What are the Key Goals of Monetary Policy?
There are three key objectives of monetary policy of almost every central bank – controlling inflation, reaching full employment and ensuring economic stability.
- Controlling Inflation: Central banks usually intend to maintain inflation at low and stable levels, which helps in preserving the value of money, or purchasing power, over time. This goal can be most effectively pursued with the use of monetary policy, which supports in battling with deflation or prolonged inflation.
- Reaching Full Employment: This objective connects to the central bank promoting an environment endorsing full employment. In the labour market, full employment is reached when there are enough jobs for individuals who are available and want to work. While, it is important to note that some people might remain unemployed owing to movement between jobs and skill mismatches, even at full employment levels, referred to as frictional unemployment.

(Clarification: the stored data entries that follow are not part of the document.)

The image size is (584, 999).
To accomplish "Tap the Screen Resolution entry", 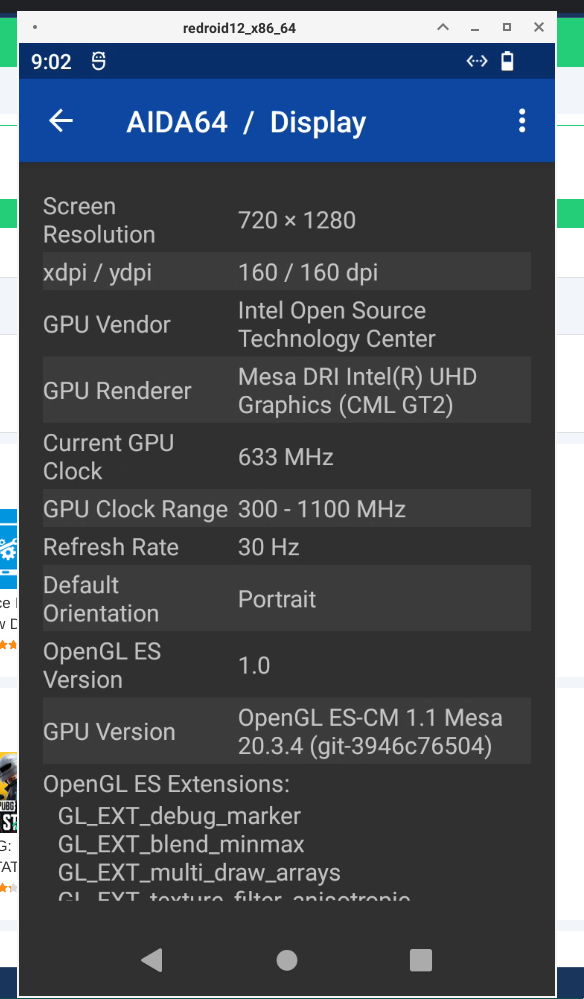I will 287,220.
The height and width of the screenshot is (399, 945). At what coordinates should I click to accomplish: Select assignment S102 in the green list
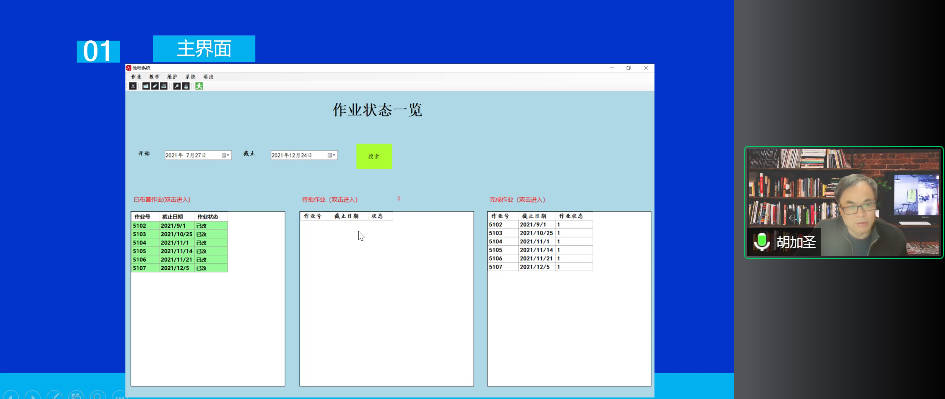tap(180, 225)
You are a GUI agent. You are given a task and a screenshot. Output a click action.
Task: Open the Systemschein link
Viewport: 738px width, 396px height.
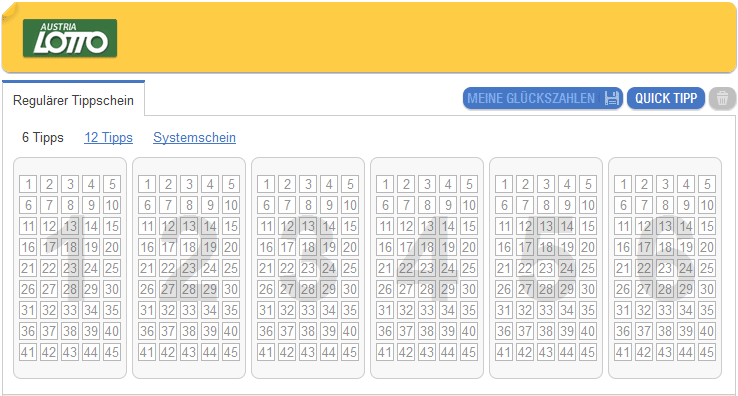point(194,137)
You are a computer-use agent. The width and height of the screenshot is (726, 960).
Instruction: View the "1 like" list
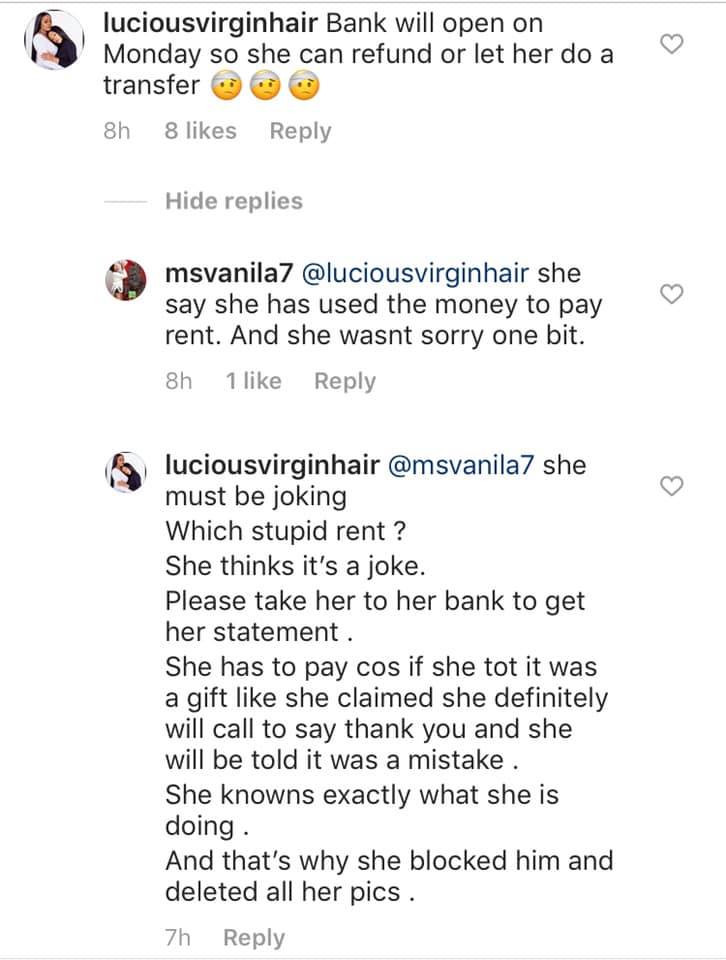[254, 381]
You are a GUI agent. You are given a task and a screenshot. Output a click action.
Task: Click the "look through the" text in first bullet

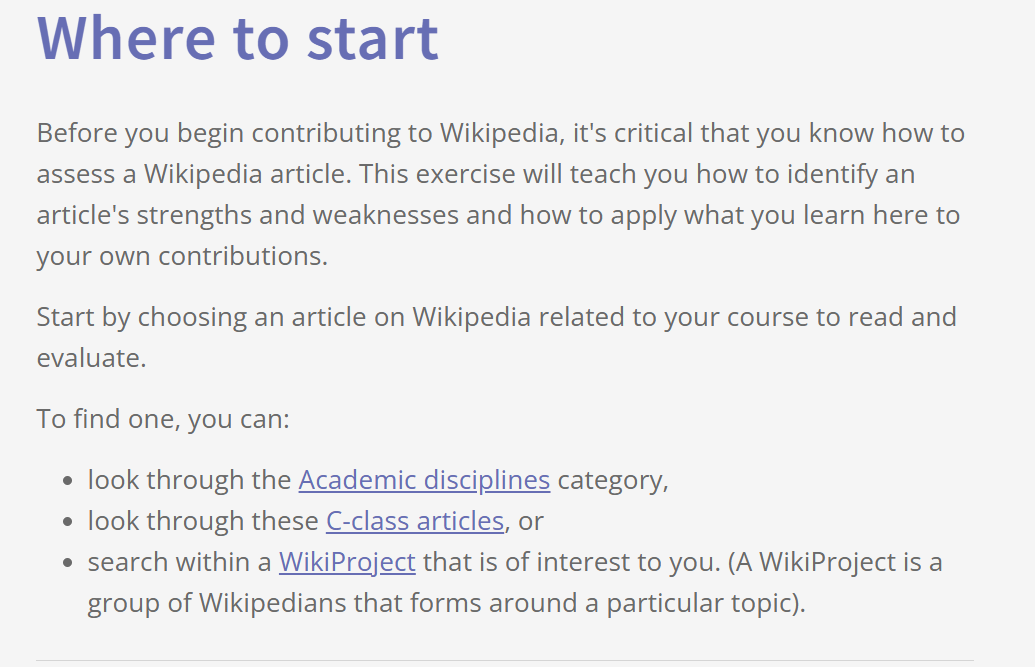[x=189, y=480]
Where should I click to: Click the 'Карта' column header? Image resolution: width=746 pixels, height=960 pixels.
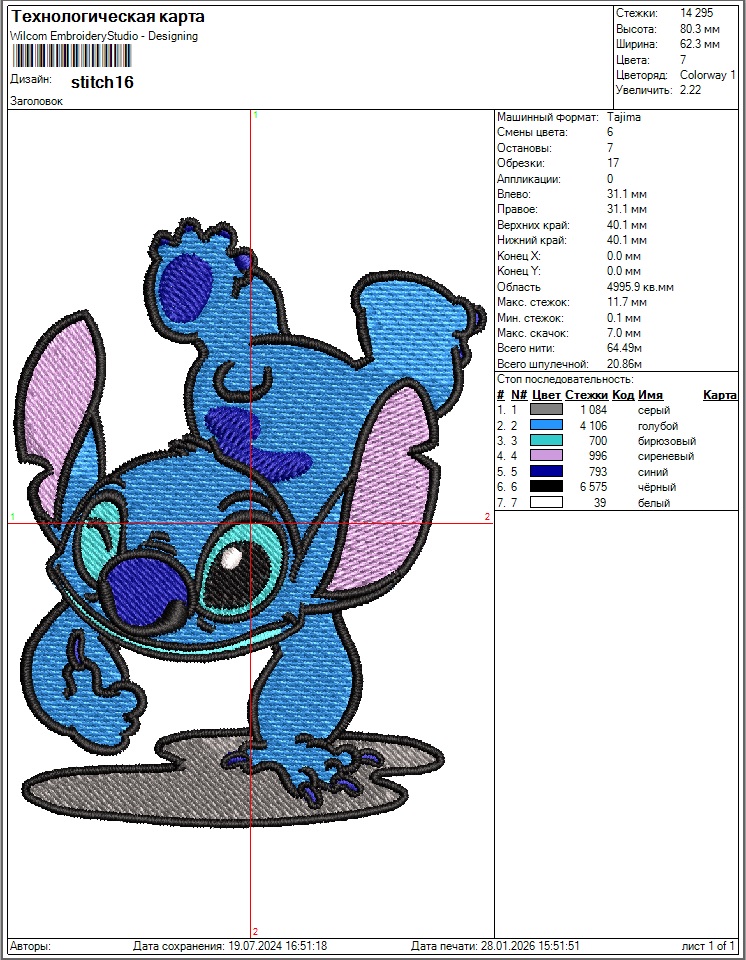tap(719, 395)
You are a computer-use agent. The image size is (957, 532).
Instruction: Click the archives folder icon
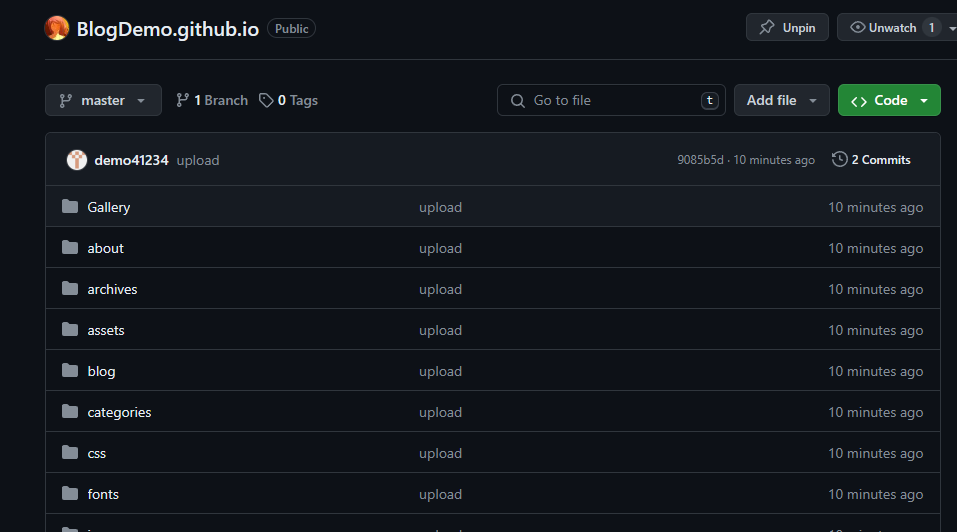tap(70, 289)
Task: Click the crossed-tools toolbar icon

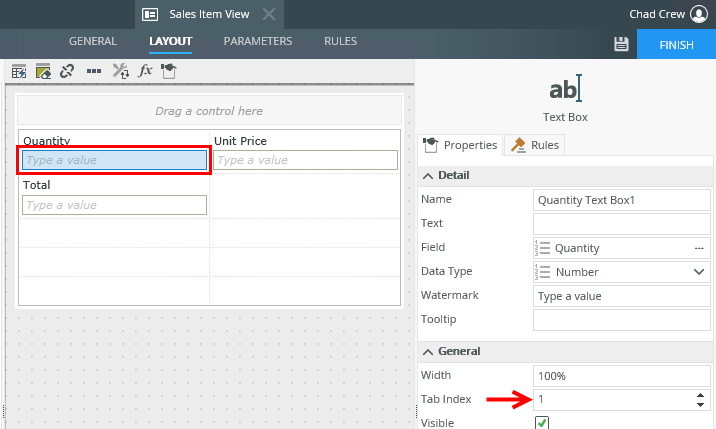Action: (x=120, y=71)
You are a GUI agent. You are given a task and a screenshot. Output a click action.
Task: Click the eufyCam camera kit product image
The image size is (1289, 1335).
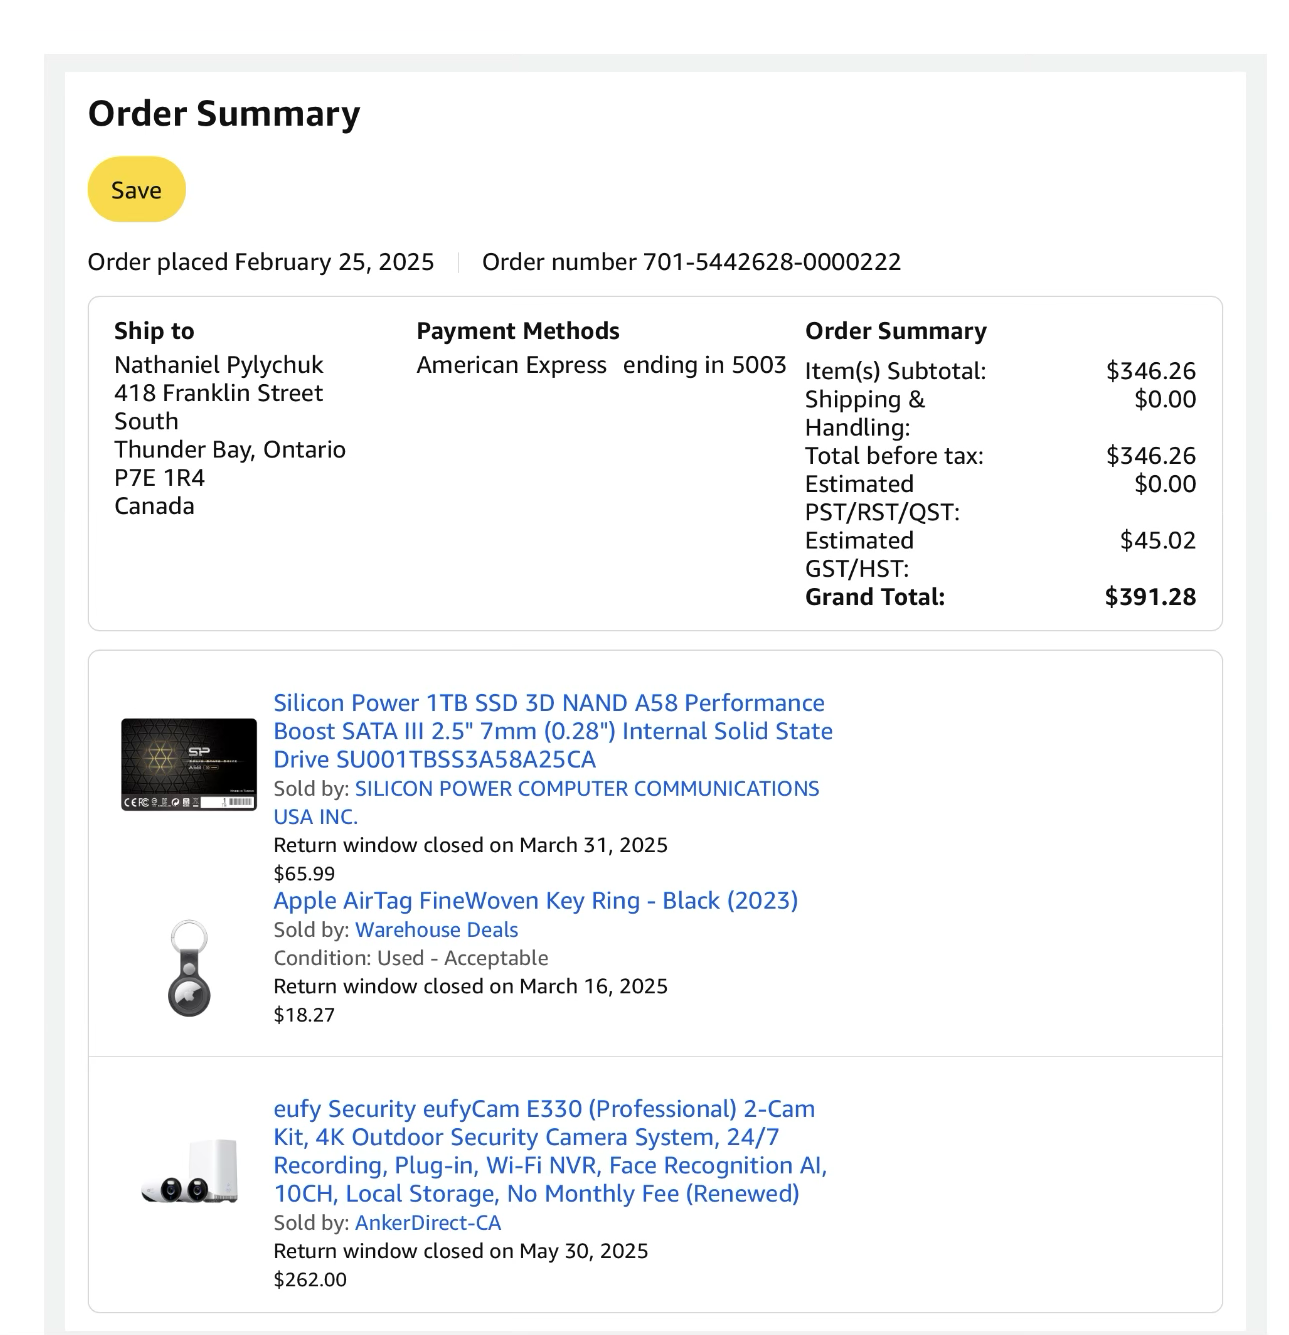[190, 1172]
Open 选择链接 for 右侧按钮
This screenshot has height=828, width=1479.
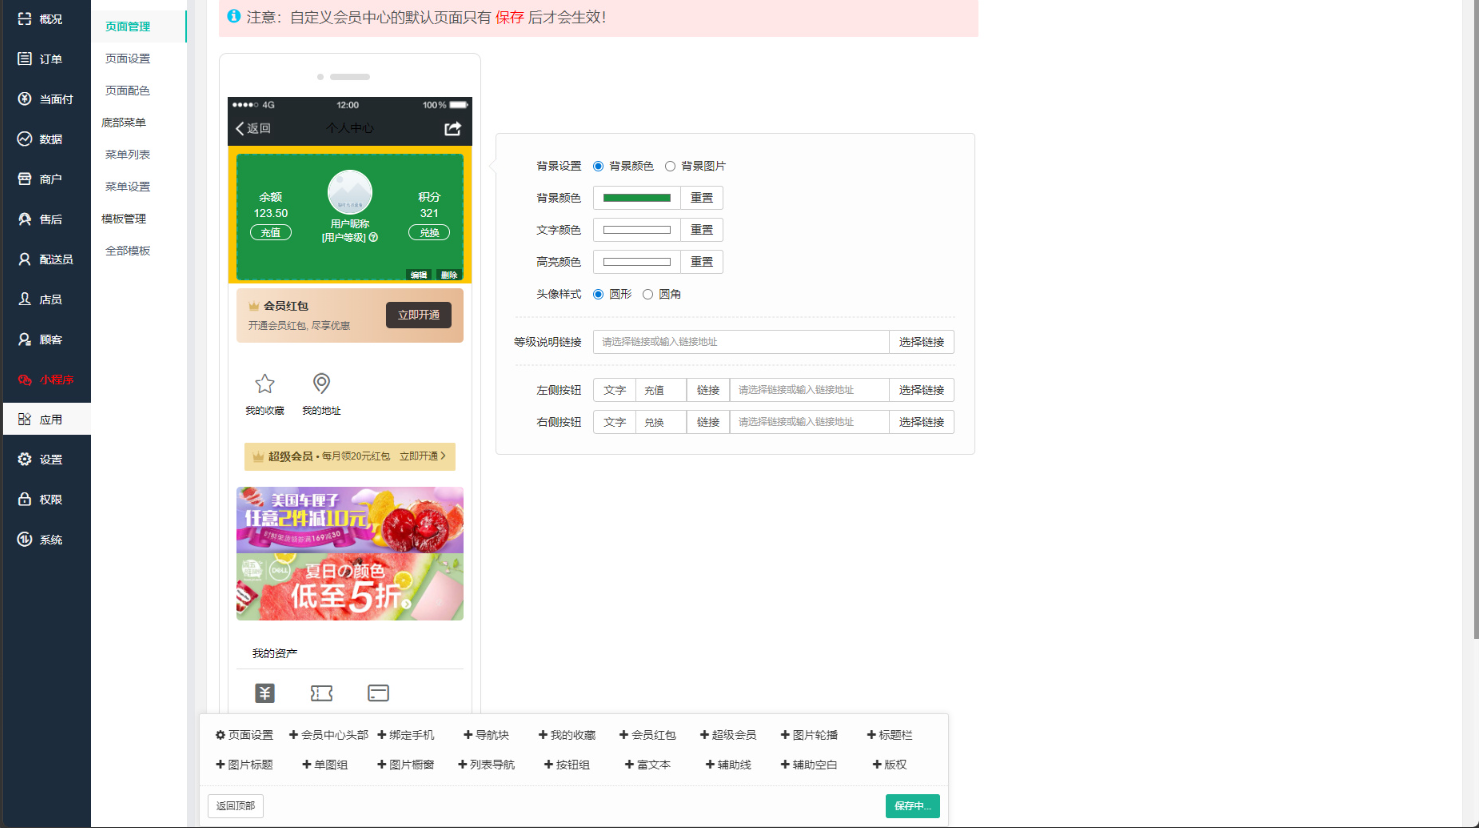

- Output Expansion and Economic Stability: Monetary policies are also aimed at promoting an environment that supports GDP growth, economic prosperity and welfare of the country citizens. This goal is majorly achieved by sustaining a stable macroeconomic environment and ensuring financial stability.
What are the Different Kinds of Monetary Policy?
Monetary policy is broadly classified into two categories - expansionary and contractionary monetary policy.
Expansionary Monetary Policy: The monetary policy, which is focused on increasing or expanding the money supply in an economy, is referred to as expansionary monetary policy. To increase the money supply in an economy, the central bank utilizes its key tools in the following ways:
- Reducing the short-term interest rates: When central banks lower the interest rates on short-term loans provided to commercial banks, the cost of borrowing reduces. In response, commercial banks further decrease the interest rates on loans they charge their customers, thereby stimulating money supply.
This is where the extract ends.